Hasil pengamatan lapang juga menunjukkan bahwa di daerah Padang Cermin telah terjadi pergeseran spesies budidaya dari udang windu (Penaeus monodon) menjadi udang putih (Litopenaeus vannamei). Hal ini disebabkan tingkat produktivitas udang putih yang lebih tinggi dibandingkan dengan udang windu. Berdasarkan uji statistik (Tukey) perbedaan ini nyata pada taraf 0,05 (95%). Uji Tukey juga menunjukkan bahwa produktivitas rata-rata pada tambak antar lokasi tidak menunjukkan perbedaan yang nyata.

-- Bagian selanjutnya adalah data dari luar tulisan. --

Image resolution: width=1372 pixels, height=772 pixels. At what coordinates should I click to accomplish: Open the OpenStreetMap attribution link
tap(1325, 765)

III. Faktor yang mempengaruhi pertumbuhan udang dilihat dari pakan yang diberikan
Frekuensi pakan merupakan salah satu bagian dari program pakan yang memiliki peran strategis dalam menentukan keberhasilan suatu program pakan pada satu periode budidaya. Frekuensi pakan dapat diartikan sebagai berapa kali suatu kegiatan pemberian pakan diberikan dalam satu hari.
Frekuensi pakan perlu disusun berdasarkan pemikiran sebagai berikut :
1. Tingkat kebutuhan udang akan pakan relatif selalu berubah (fluktuatif) berdasarkan waktu;
2. Nafsu makan udang relatif berbeda antara pagi, siang, sore dan malam;
3. Menghindari adanya over feeding, karena frekuensi pakan merupakan program harian, sehingga pemberian pakan dapat menyesuaikan dengan tingkat kebutuhan udang; efektifitas dan efisiensi program pakan melalui tolok ukur FCR dapat terkontrol secara harian.

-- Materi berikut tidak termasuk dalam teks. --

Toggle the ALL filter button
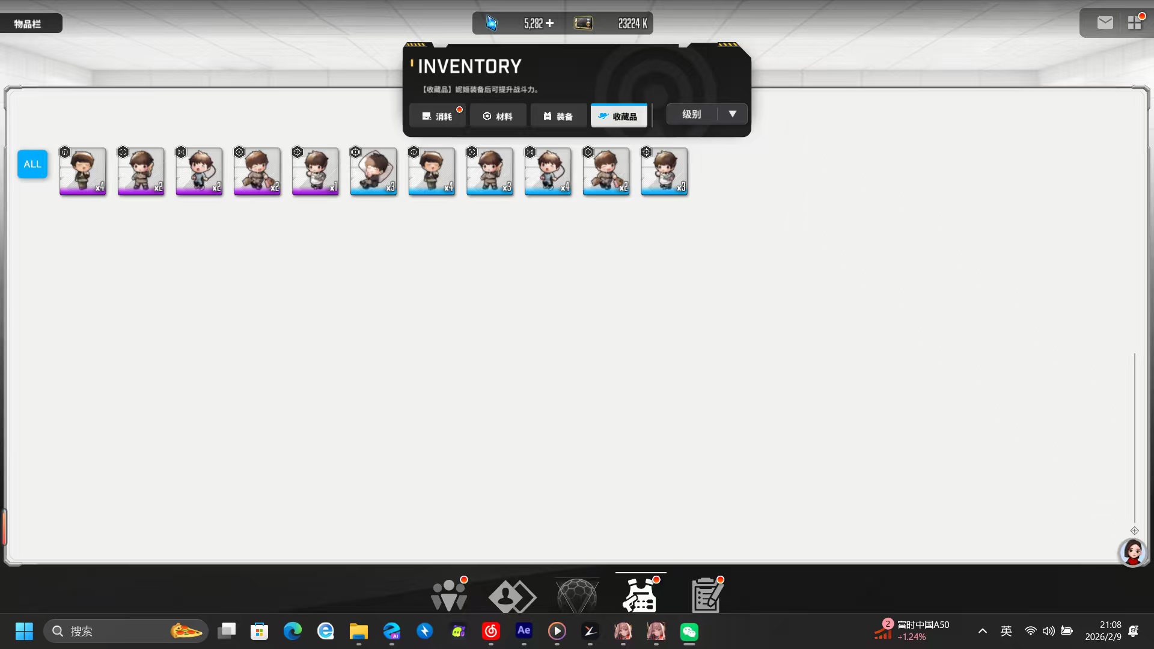The image size is (1154, 649). [x=32, y=164]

Penyusunan frekuensi pakan merupakan program yang berkesinambungan dalam satu siklus budidaya yaitu dari mulai tebar benur sampai udang dipanen. Dalam menyusun frekuensi pakan diperlukan kecermatan dan kejelian pengamatan terhadap tingkat kebutuhan udang yang sebenarnya pada suatu waktu. Beberapa aspek yang perlu dipertimbangkan sebagai variabel antara lain sebagai berikut :
1. Ketersediaan pakan alami pada saat tebar benur. Seperti telah dijelaskan pada pembahasan sebelumnya, ketersediaan pakan alami di dalam tambak akan menentukan jumlah kebutuhan pakan buatan yang akan diberikan. Sebagai upaya menghindari kekurangan pakan yang disebabkan karena persediaan pakan alami yang telah menipis/habis, maka dalam perlu dilakukan blind feeding yang telah dijelaskan dalam pembahasan program pemberian pakan.
2. Jumlah pakan per hari (P/H), yaitu jumlah total pakan yang diberikan dalam satu hari.
3. Ukuran pakan, yaitu ukuran butiran pakan yang sesuai dengan umur udang di dalam tambak.
4. Waktu pemberian pakan, yaitu alokasi waktu untuk melakukan pemberian pakan dalam satu hari. Alokasi waktu inilah yang disebut sebagai frekuensi pakan.
5. Persen pakan, yaitu menunjukkan berapa persentase pakan yang akan diberikan dalam satu kali pemeberian pakan dibandingkan dengan jumlah total pakan per hari.
6. Persen di ancho. Ancho merupakan salah satu alat yang terbuat dari kain kassa dari nylon strimmin) berbentuk kotak dengan ukuran tertentu dan digunakan sebagai pengontrol program pakan, pertumbuhan serta kualitas udang secara harian/insidental. Persen di ancho, menunjukkan berapa persentase jumlah pakan yang diletakkan di ancho dibandingkan dengan jumlah total pakan yang diberikan pada satu waktu di dala satu petakan tambak.Variabel ini digunakan sebagai tolok ukur habis tidaknya pakan yang telah diberikan pada saat itu.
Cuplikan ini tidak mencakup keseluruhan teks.